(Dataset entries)
____

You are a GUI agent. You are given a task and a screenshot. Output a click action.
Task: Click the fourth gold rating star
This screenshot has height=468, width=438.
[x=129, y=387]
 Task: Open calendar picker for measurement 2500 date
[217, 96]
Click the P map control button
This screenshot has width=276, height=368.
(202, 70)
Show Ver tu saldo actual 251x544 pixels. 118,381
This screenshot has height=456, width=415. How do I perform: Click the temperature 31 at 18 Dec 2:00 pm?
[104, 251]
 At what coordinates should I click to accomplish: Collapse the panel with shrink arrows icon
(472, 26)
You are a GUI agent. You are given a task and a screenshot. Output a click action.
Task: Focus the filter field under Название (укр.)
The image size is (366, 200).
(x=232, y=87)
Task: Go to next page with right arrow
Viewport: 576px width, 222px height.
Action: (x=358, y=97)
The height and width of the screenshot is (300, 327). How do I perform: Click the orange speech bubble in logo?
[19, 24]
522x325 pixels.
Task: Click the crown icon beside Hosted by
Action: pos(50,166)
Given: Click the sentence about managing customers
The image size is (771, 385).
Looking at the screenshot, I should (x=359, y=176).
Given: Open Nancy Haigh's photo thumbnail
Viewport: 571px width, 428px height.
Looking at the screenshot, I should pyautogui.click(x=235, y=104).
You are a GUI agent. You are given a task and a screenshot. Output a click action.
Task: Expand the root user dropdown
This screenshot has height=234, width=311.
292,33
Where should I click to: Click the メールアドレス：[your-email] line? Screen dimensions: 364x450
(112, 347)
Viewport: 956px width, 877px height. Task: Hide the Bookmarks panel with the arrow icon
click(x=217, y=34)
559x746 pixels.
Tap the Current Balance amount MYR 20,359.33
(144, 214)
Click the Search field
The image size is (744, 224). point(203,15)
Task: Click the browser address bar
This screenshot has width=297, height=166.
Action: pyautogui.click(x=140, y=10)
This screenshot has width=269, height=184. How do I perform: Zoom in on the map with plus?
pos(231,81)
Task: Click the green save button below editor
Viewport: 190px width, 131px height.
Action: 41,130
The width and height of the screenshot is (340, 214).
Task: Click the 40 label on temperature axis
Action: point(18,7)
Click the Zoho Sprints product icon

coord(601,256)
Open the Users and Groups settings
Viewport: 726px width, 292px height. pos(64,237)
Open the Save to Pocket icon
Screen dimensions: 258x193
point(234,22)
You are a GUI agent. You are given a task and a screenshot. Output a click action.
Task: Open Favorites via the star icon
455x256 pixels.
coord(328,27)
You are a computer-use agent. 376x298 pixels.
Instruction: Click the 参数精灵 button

____

== Your instructions ==
Return every line above exactly as it stands.

== Output of the task ==
You are a GUI agent. You are given a task and a screenshot. Output a click action.
Task: Click the fourth gold rating star
This screenshot has height=468, width=438.
[x=129, y=387]
 Task: Open calendar picker for measurement 2500 date
[217, 96]
Click the P map control button
This screenshot has width=276, height=368.
(202, 70)
Show Ver tu saldo actual 251x544 pixels. 118,381
This screenshot has height=456, width=415. How do I perform: Click the temperature 31 at 18 Dec 2:00 pm?
[104, 251]
 At what coordinates should I click to accomplish: Collapse the panel with shrink arrows icon
(472, 26)
You are a GUI agent. You are given a task and a screenshot. Output a click action.
Task: Focus the filter field under Название (укр.)
The image size is (366, 200).
(x=232, y=87)
Task: Go to next page with right arrow
Viewport: 576px width, 222px height.
Action: (x=358, y=97)
The height and width of the screenshot is (300, 327). How do I perform: Click the orange speech bubble in logo?
[19, 24]
522x325 pixels.
Task: Click the crown icon beside Hosted by
Action: pos(50,166)
Given: Click the sentence about managing customers
The image size is (771, 385).
Looking at the screenshot, I should (x=359, y=176).
Given: Open Nancy Haigh's photo thumbnail
Viewport: 571px width, 428px height.
Looking at the screenshot, I should pyautogui.click(x=235, y=104).
You are a GUI agent. You are given a task and a screenshot. Output a click action.
Task: Expand the root user dropdown
This screenshot has height=234, width=311.
292,33
Where should I click to: Click the メールアドレス：[your-email] line? Screen dimensions: 364x450
(112, 347)
Viewport: 956px width, 877px height. Task: Hide the Bookmarks panel with the arrow icon
click(x=217, y=34)
559x746 pixels.
Tap the Current Balance amount MYR 20,359.33
(144, 214)
Click the Search field
The image size is (744, 224). point(203,15)
Task: Click the browser address bar
This screenshot has width=297, height=166.
Action: pyautogui.click(x=140, y=10)
This screenshot has width=269, height=184. How do I perform: Zoom in on the map with plus?
pos(231,81)
Task: Click the green save button below editor
Viewport: 190px width, 131px height.
Action: 41,130
The width and height of the screenshot is (340, 214).
Task: Click the 40 label on temperature axis
Action: point(18,7)
Click the Zoho Sprints product icon

coord(601,256)
Open the Users and Groups settings
Viewport: 726px width, 292px height. pos(64,237)
Open the Save to Pocket icon
Screen dimensions: 258x193
point(234,22)
You are a GUI agent. You are given a task and a screenshot. Output a click action.
Task: Open Favorites via the star icon
455x256 pixels.
coord(328,27)
You are a computer-use agent. 376x298 pixels.
Instruction: Click the 参数精灵 button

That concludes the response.